Four hours before the President left his home at the Presidential villa that Saturday, over 200 police officers and about a hundred soldiers were withdrawn from their beats around the nation’s capital and made to line the about 40 kilometres route to the Nnamdi Azikiwe International Airport, some standing with their rifles on their shoulders, some sitting on pavements, stones and bare ground and others snoring away in patrol cars.
The police wouldn’t say how many officers are deployed daily to patrol and secure Abuja, but residents believe the nation’s capital is under-policed, with some saying they have never seen a police officer patrol their areas.
Yet, that Saturday, hundreds of officers, who could have patrolled streets to check crimes were mandated to line Mr.
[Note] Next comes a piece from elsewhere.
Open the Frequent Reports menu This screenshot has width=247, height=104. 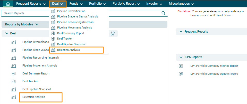(31, 4)
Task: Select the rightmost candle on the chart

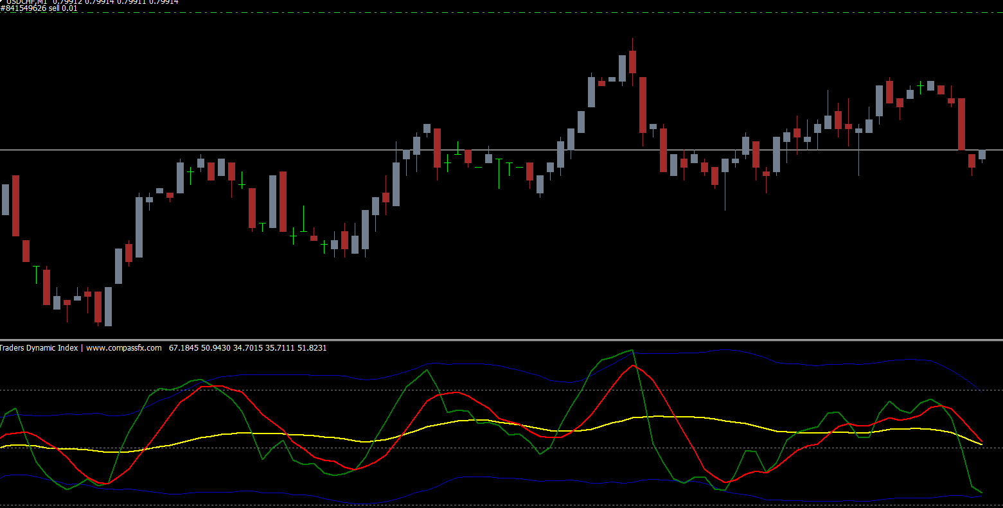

Jonathan’s route for hours, a practice security experts believe routinely compromises the capital’s security and exposes residents to robbery, abductions, rape, assaults and other criminal acts.
A team of PREMIUM TIMES reporters, who monitored the president’s airport shuttle that Saturday, found that nearly all the patrol vehicles attached to the city’s police divisions and major intersections in the capital were withdrawn and used in transporting officers to locations along the major expressway from the State House to the presidential wing of the airport.
The team counted at least 40 police patrol vehicles parked along the expressway from the Bolingo Hotel junction up to the Presidential wing entrance of the Airport.
Each vehicle had at least five well armed police officers.
That was aside the numerous other police officers stationed along the route, without vehicles by their side.
The team’s conservative estimate suggested that at least 200 police officers were withdrawn from the city centre to guard the expressway that day.
Presidency insiders say that practice is routine, and that there is no plan to review it.
Apart from the policemen, the reporters also saw troops from the Guard Brigade in some strategic locations along the route, especially by the several suburb localities.
“We saw at least one armoured personnel carrier with some soldiers near the intersection leading to Kuje Area Council before the Airport gate,” one reporter said.
Analysts believe it costs Nigeria several millions of naira whenever the President shuttles to airports.
The numerous vehicles lining the expressway and the ones on the president’s convoy would have to be fueled, while the police officers on guard duty along the route are paid allowances,” a security official familiar with the working of the presidential villa told PREMIUM TIMES. “Presidential movements are expensive and that is one thing Nigerians must learn to live with.”
A resident of one pf the estates along the Abuja Airport expressway, Emmanuel Ogala, said the security official deployed to guard the president’s routes at times molest innocent civilians.
“The roads are closed for like 30 minutes before the President passes, God help you if you have an emergency and the president is traveling,” he said.
Between the President’s travels and compromised security
Governor Babatunde Fashola of Lagos recently blamed the president when armed robbers attacked residents of Lekki Peninsula on March 12, killing six.
Mr. Fashola said police officers who would have helped in repelling the bank robbery were deployed to protect Mr. Jonathan when he visited the state that day, an argument the presidency described as unintelligent and irresponsible.
“Perhaps what would be would have been, but it’s sad to see all our security personnel, all our security vehicles deployed to protect one man,” said Mr. Fashola, who spoke at an event, An Evening with Buhari and Osinbajo, in Lagos.
“All the vehicles we bought for the police were stationed to receive the President in Lagos. Those policemen have children and tonight their mothers will have to explain to them why daddy is not coming home.”
The presidency however described Mr. Fashola’s statement as “grossly and utterly irresponsible.”
“We expect that a man of his status, who is the Governor of a state should speak more responsibly,” the presidency said in the statement.
“It doesn’t make any sense whatsoever that the entire police formation in a state would be deployed to protect the president of Nigeria.
“The visit of the President (to) any part of the country does not necessitate the depletion of the police force active in that particular state or its environment.”